We evaluated the efficacy and safety of an oxybutynin transdermal delivery system (TDS) in a general population of patients with overactive bladder and urge or mixed urinary incontinence.


Following symptom stabilization or treatment withdrawal 520 adult patients were randomized to 12 weeks of double-blind daily treatment with 1.3, 2.6 or 3.9 mg. oxybutynin TDS or placebo administered twice weekly, followed by a 12-week open-label, dose titration period to assess efficacy and safety further. Evaluations included patient urinary diaries, incontinence specific quality of life and safety.


A dose of 3.9 mg. daily oxybutynin TDS significantly reduced the number of weekly incontinence episodes (median change -19.0 versus -14.5, p = 0.0165), reduced average daily urinary frequency (mean change -2.3 versus -1.7, p = 0.0457), increased average voided volume (median change 24 versus 6 ml., p = 0.0063) and significantly improved quality of life (Incontinence Impact Questionnaire total score, p = 0.0327) compared with placebo. Average voided volume increased in the daily 2.6 mg. group (19 ml., p = 0.0157) but there were no other significant differences between 1.3 and 2.6 mg. oxybutynin TDS and placebo. The most common adverse event was application site pruritus (oxybutynin TDS 10.8% to 16.8%, placebo 6.1%).

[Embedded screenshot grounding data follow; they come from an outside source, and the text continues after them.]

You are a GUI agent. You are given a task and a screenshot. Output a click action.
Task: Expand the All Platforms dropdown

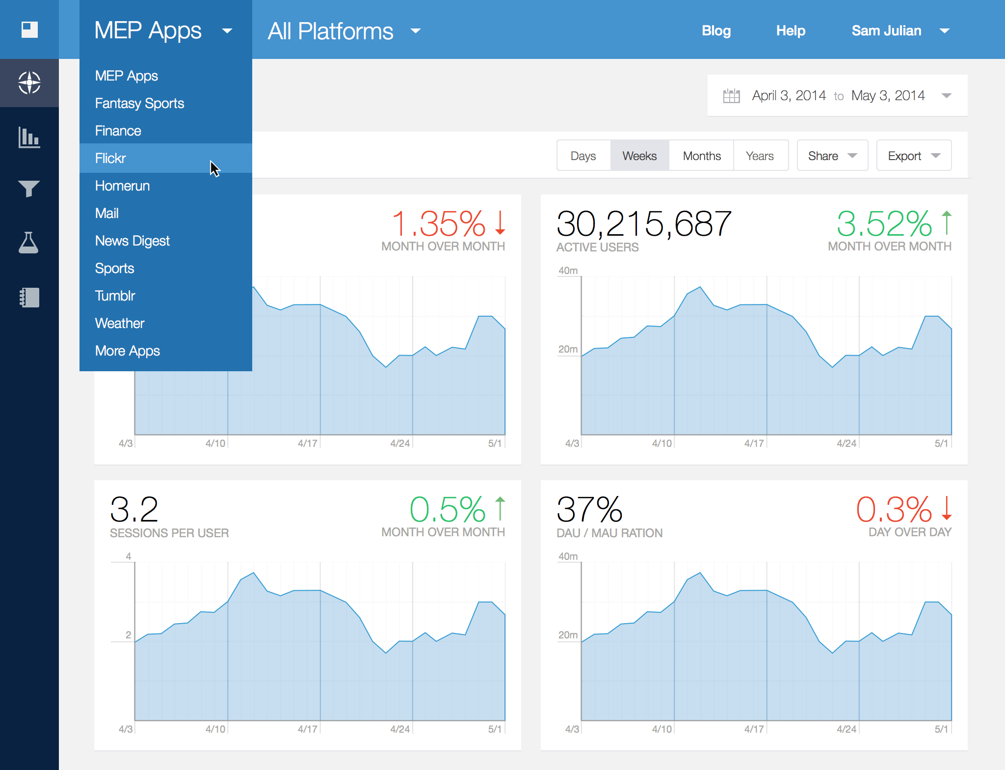tap(344, 31)
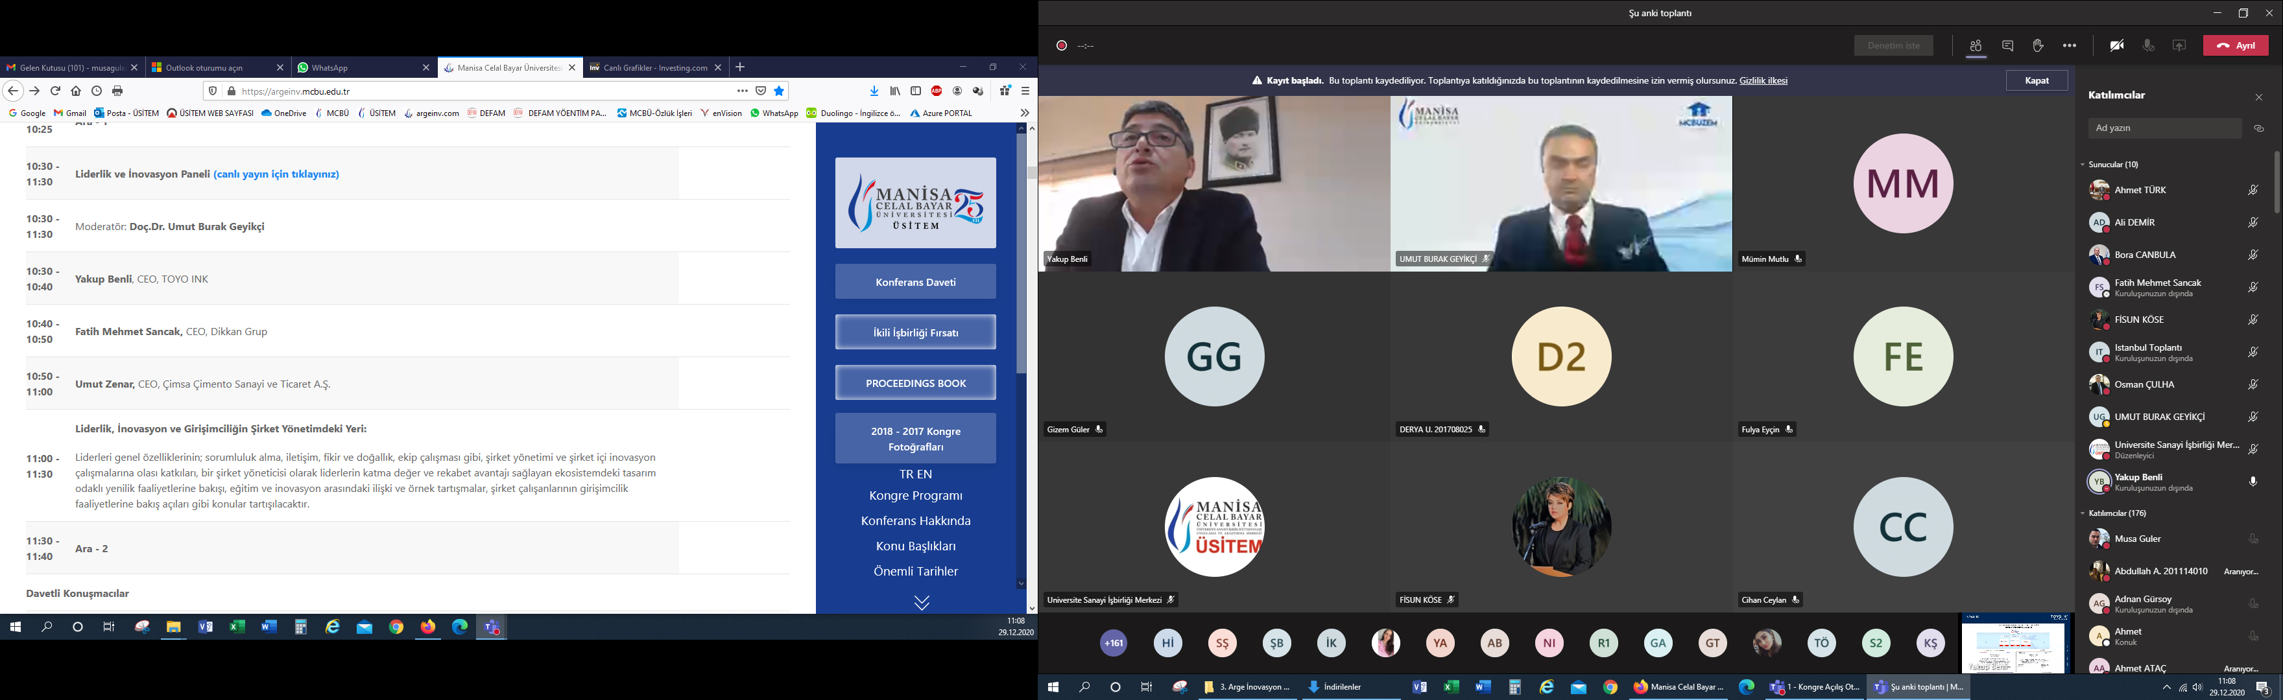The height and width of the screenshot is (700, 2283).
Task: Raise your hand in the meeting
Action: click(x=2038, y=46)
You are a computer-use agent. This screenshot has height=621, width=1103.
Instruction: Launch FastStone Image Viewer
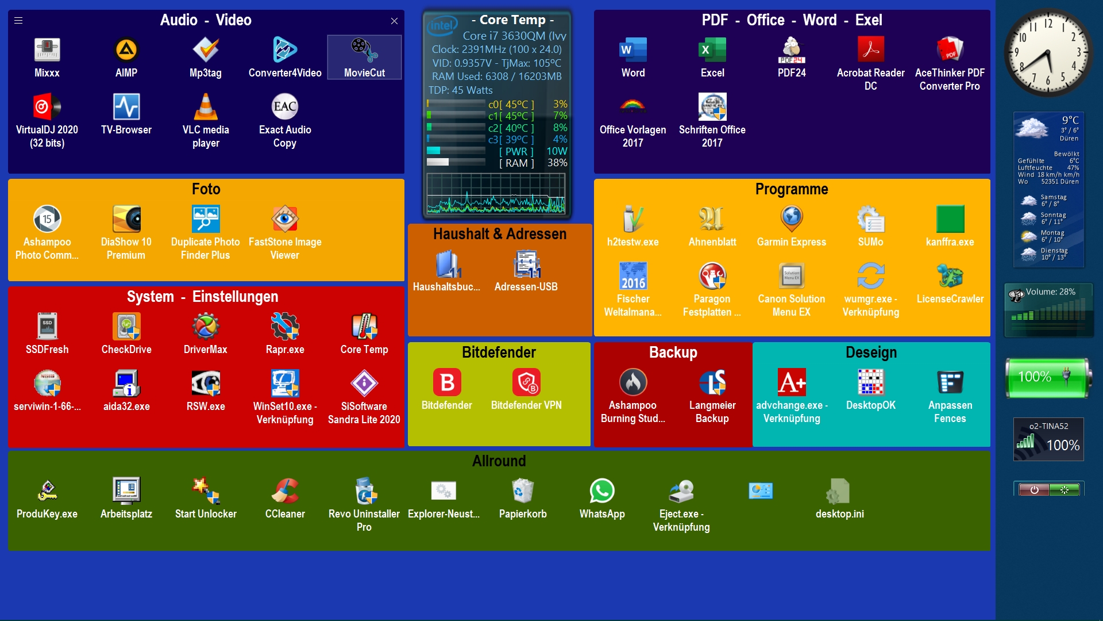(x=284, y=220)
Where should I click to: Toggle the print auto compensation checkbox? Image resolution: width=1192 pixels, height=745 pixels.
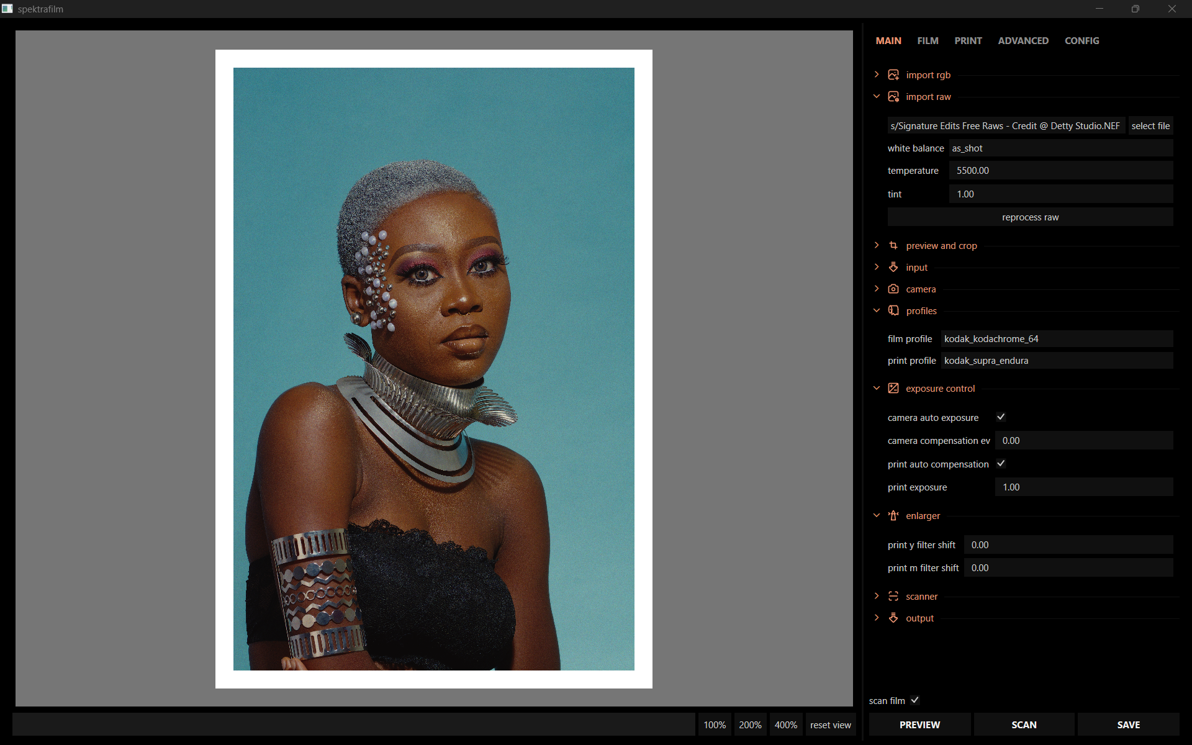[1001, 464]
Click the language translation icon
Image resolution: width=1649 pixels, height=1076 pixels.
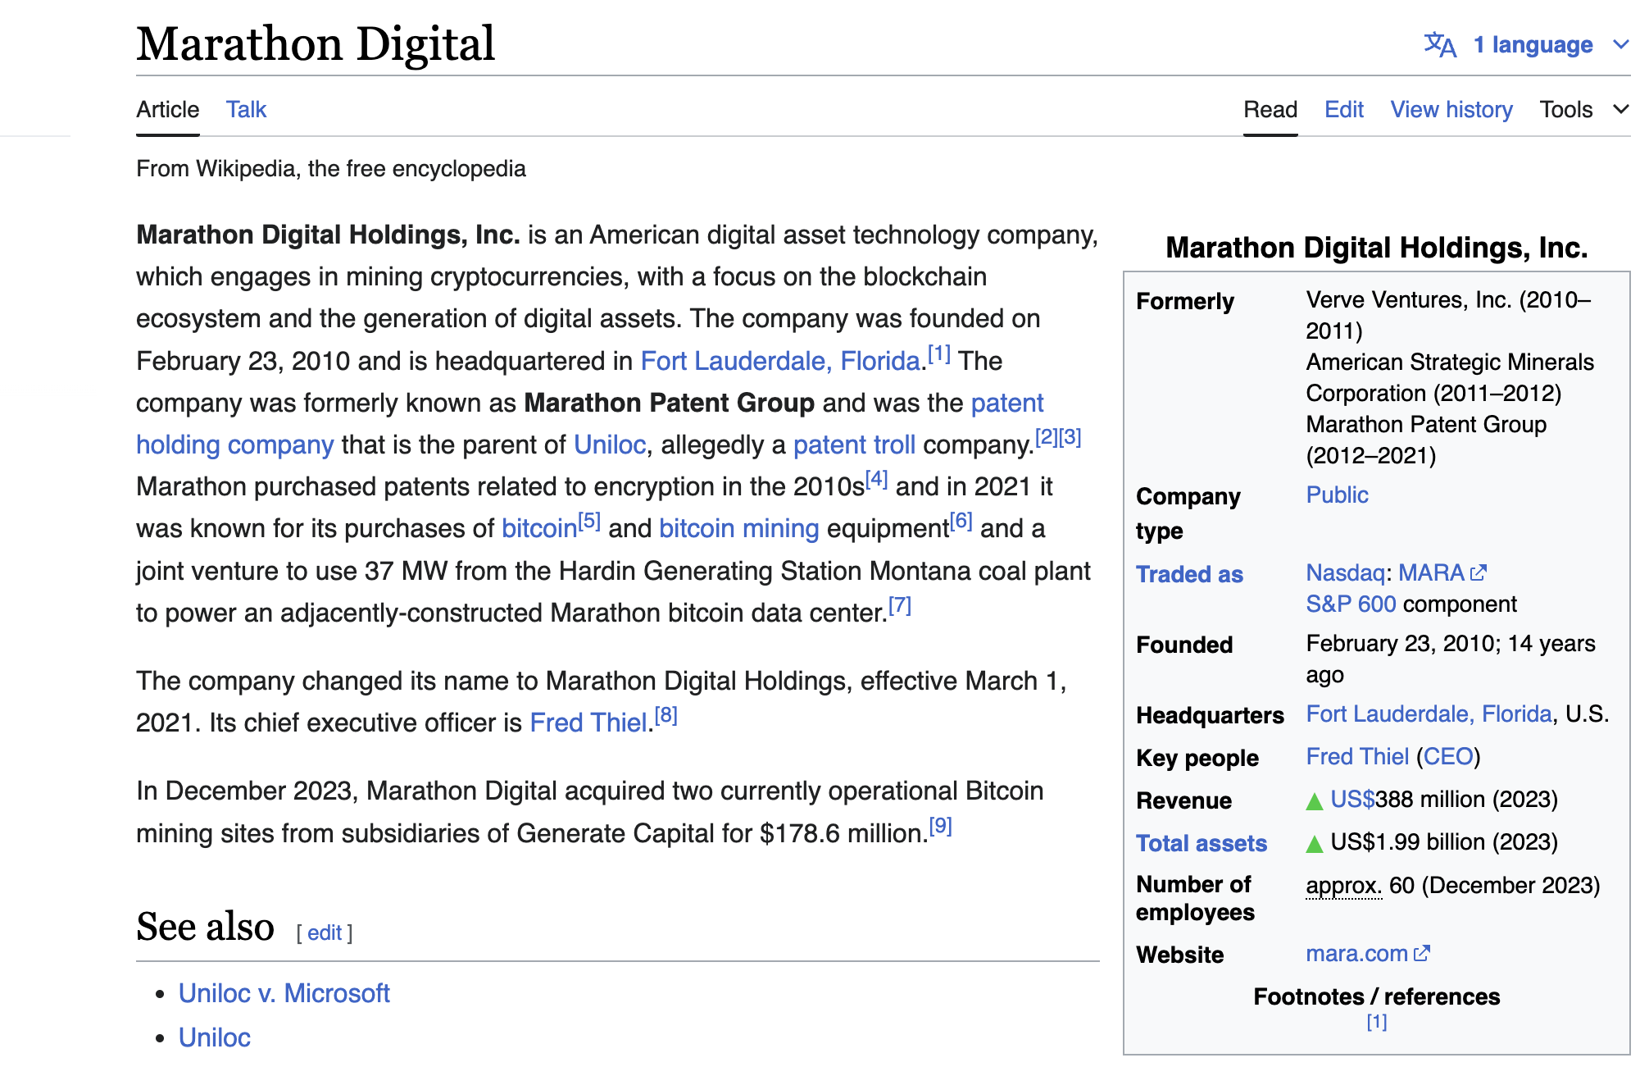1440,44
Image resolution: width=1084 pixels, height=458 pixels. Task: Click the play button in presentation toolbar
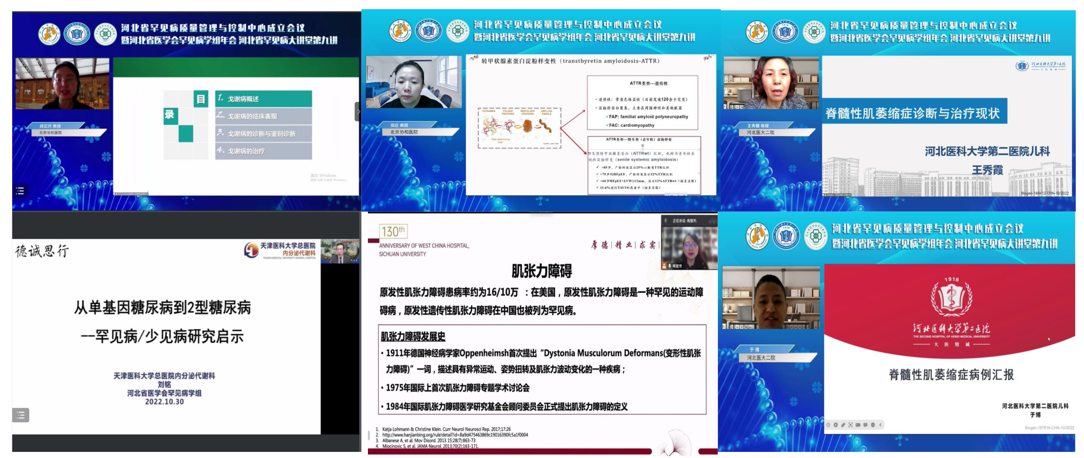tap(836, 425)
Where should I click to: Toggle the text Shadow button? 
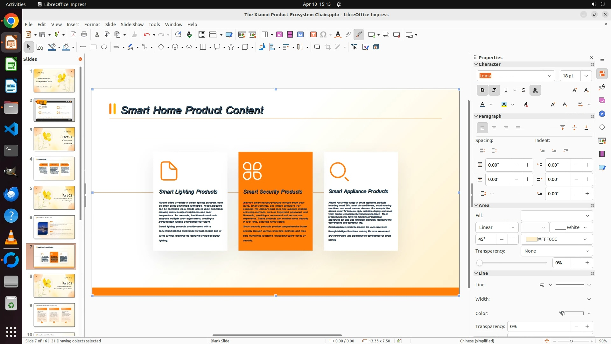(535, 90)
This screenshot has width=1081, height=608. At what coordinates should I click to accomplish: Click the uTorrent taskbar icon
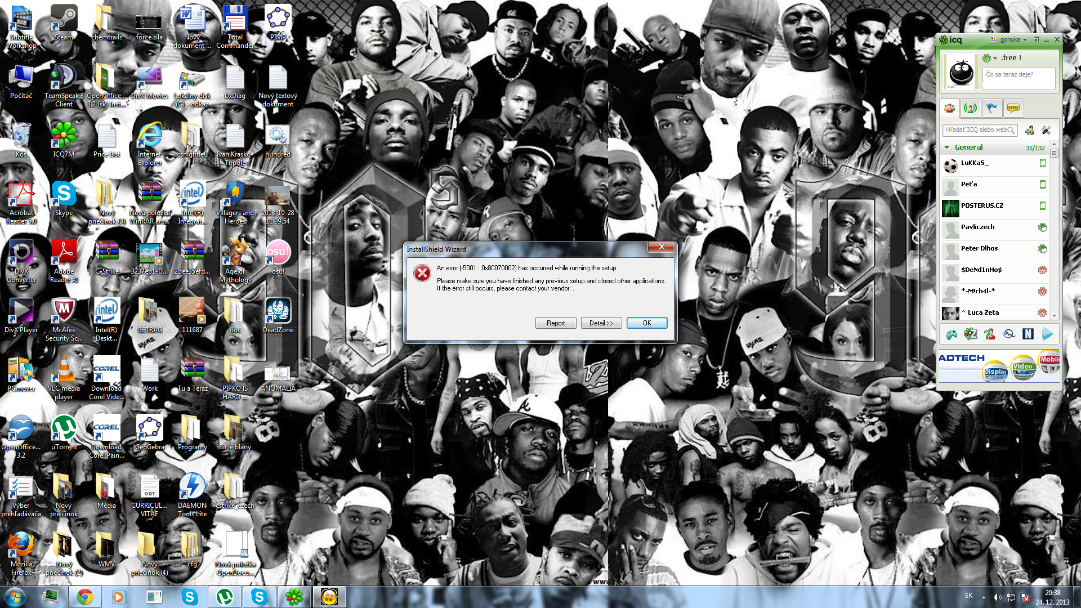point(225,597)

Dry mouth incidence was similar in both groups (7.0% versus 8.3%, p not significant). In the open-label period a sustained reduction of nearly 3 incontinence episodes per day was reported for all groups.


Doses of 2.6 and 3.9 mg. oxybutynin TDS daily improve overactive bladder symptoms and quality of life, and are well tolerated. Transdermal oxybutynin is an innovative new treatment for overactive bladder.